Lifecycle#
Once you define a flow, it can be in any of the following states:
Defined: The initial state of a flow just after you defined a function decorated with
@flow
.Interpreted: When flow is attached to any of the platform and ready to be converted to an actual task on it.
Deployed (Prepared). When flow has successfully been converted to a task on the platform and ready to accept and proceed with the input data.
Stopped (Suspended). When underlying task is stopped and cannot be executed anymore.

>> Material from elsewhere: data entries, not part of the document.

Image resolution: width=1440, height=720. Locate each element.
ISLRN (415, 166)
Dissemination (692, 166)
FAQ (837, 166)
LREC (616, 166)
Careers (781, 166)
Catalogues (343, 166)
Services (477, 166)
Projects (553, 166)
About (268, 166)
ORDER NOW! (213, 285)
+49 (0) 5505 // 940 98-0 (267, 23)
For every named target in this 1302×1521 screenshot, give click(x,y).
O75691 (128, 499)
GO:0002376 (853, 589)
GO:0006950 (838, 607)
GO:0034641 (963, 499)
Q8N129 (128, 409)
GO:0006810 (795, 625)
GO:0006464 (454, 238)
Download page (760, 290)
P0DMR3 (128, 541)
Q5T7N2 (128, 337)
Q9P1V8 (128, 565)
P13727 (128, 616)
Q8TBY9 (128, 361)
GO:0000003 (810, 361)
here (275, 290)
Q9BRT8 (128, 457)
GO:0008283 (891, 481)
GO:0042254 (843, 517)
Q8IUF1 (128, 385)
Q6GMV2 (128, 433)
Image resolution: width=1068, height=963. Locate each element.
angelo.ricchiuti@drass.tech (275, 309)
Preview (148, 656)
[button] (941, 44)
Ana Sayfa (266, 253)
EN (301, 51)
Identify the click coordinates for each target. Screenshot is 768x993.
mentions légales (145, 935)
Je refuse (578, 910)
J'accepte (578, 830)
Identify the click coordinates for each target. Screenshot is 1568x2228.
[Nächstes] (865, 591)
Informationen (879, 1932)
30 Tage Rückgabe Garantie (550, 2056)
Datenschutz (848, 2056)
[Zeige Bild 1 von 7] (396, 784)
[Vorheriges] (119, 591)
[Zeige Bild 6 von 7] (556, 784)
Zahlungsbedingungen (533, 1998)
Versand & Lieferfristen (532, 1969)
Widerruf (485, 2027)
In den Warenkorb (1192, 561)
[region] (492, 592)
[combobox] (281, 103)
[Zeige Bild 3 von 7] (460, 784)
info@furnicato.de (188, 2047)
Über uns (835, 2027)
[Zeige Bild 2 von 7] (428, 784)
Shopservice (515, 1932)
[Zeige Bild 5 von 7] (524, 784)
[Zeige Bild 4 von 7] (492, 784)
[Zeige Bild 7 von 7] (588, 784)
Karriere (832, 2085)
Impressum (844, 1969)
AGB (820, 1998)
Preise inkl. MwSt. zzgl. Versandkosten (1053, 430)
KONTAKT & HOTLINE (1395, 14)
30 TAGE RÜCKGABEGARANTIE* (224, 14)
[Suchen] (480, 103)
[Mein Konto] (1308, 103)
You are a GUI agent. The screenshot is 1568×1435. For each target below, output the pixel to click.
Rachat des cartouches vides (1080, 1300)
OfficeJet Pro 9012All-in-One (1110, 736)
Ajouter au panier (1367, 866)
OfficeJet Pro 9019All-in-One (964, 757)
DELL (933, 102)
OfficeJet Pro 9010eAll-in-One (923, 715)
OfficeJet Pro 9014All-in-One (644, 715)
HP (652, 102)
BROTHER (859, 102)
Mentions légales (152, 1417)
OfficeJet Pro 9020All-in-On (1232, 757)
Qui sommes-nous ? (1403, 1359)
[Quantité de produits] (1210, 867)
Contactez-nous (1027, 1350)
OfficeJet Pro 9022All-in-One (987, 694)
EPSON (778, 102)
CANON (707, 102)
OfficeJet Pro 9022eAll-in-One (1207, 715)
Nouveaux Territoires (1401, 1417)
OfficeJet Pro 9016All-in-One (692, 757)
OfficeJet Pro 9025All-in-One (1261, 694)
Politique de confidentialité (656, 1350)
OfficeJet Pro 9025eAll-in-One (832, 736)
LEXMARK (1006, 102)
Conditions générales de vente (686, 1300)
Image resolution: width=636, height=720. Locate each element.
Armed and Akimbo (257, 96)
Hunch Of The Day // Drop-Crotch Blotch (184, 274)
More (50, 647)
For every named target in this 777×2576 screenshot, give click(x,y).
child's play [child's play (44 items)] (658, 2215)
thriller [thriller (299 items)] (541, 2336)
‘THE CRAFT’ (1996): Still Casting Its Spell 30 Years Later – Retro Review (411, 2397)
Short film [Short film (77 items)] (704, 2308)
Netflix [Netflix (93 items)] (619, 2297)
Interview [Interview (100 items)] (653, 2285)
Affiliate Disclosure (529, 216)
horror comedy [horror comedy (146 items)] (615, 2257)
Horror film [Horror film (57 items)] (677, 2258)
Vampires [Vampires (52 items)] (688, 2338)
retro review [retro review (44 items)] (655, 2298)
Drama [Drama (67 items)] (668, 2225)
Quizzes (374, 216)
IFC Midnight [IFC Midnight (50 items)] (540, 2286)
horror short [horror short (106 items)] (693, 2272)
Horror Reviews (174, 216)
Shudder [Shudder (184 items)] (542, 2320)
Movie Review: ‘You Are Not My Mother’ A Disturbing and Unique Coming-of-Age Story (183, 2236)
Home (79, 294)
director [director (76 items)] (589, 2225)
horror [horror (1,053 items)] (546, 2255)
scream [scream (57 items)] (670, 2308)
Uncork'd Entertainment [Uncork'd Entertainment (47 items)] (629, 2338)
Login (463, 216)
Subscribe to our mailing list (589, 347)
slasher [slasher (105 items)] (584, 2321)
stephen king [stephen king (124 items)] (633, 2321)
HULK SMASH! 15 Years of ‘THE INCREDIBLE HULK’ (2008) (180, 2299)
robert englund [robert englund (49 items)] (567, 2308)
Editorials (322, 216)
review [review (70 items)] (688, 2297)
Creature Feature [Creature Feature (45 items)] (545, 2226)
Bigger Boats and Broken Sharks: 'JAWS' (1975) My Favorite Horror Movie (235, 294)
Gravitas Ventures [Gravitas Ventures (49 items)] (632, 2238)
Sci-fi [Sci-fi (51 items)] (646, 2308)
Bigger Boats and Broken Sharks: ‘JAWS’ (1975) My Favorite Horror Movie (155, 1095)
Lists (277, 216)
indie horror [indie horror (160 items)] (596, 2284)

Also, once task is deployed, it can be run multiple times with different input data.
Definition#
To define a flow, you shold import a meta
decorator and use it on an ordinary function:
from malevich import flow
@flow
def my_flow():
pass
task = my_flow()
After it, calling my_flow
will return a malevich.models.PromisedTask
instance. You can
attach the flow to any of the platforms and run it there.
Interpretation#
Interpretation is a process of attaching a flow to a specific platform you
wish to run it on. The flow is automatically interpreted when passed to a
deploy assistant such as Core
or Space
.
from malevich import Core, Space
@flow
def my_flow():
# Your flow logic here...
interpreted_on_core = Core(my_flow)
# or Core(my_flow(...)) if my_flow accepts args
interpreted_on_space = Space(my_flow)
Here, interpreted_on_core
and interpreted_on_space
are instances of interpreted tasks. They
preserve the flow logic and inner state specific to the platform they are attached to. Running prepare()
method
will create an instance of a the task on a platform. A ready-to-run task can be invoked with run()
method and
stopped with stop()
method. The full list of methods and their signatures is described in CoreTask
and SpaceTask
classes.
Deployment#
We refer to deployment as a process of acquiring resources on the platform and
preparing the task to be run. To deploy a task, you should call prepare()
interpreted_on_core = Core(my_flow)
interpreted_on_core.prepare() # Creates a task on the platform
Once the task is deployed, you may run run()
, stop()
.
Running#
Each task can be considered as a standalone function that can be run on the platform. To run a task, you should call
run()
method on it. The method can accept input data for collections, assets and configurations.
.. TODO: write about configuration overrides
from malevich import table
interpreted_on_core.run() # Run with default input data defined in the flow
interpreted_on_core.run(overrides={'my_data': table(...)}) # Run with new data in `my_data` collection
interpreted_on_core.run(config_extensions={'preprocess': {...}}) # Run with configuration extensions
# .run method returns run_id for future reference
run_id = interpreted_on_core.run(
overrides={'my_data': table(...)},
config_extensions={'preprocess': {...}}
)
# Also, you may run the task with a run_id
interpreted_on_core.run(run_id=run_id)
Signature and logic of run()
method is different for different interpreters. Check the documentation for
specific interpreters for more information.
Stopping#
It is important to release resources on the platform when you don’t need them anymore. To stop a task, you should call
stop()
method on it.
task.prepare() # Prepare the task
task.run() # Do the job
task.stop() # Release resources
Warning
Tasks that are not stopped manually and not active for a certain period are subjects to be suspended automatically.
Results#
After the task is run, you may want to get the results of its execution. To do so, you should call results()
method
on it. The flow fetches results for objects you have returned in flow
decorated function. Results are a list
of malevich.models.results.base.BaseResult
instances. See Results section to learn more about how to work
with results.
interpreted_on_core.run()
# list of CoreResult instances
results = interpreted_on_core.results()
interpreted_on_space.run()
# list of SpaceResult instances
results = interpreted_on_space.results()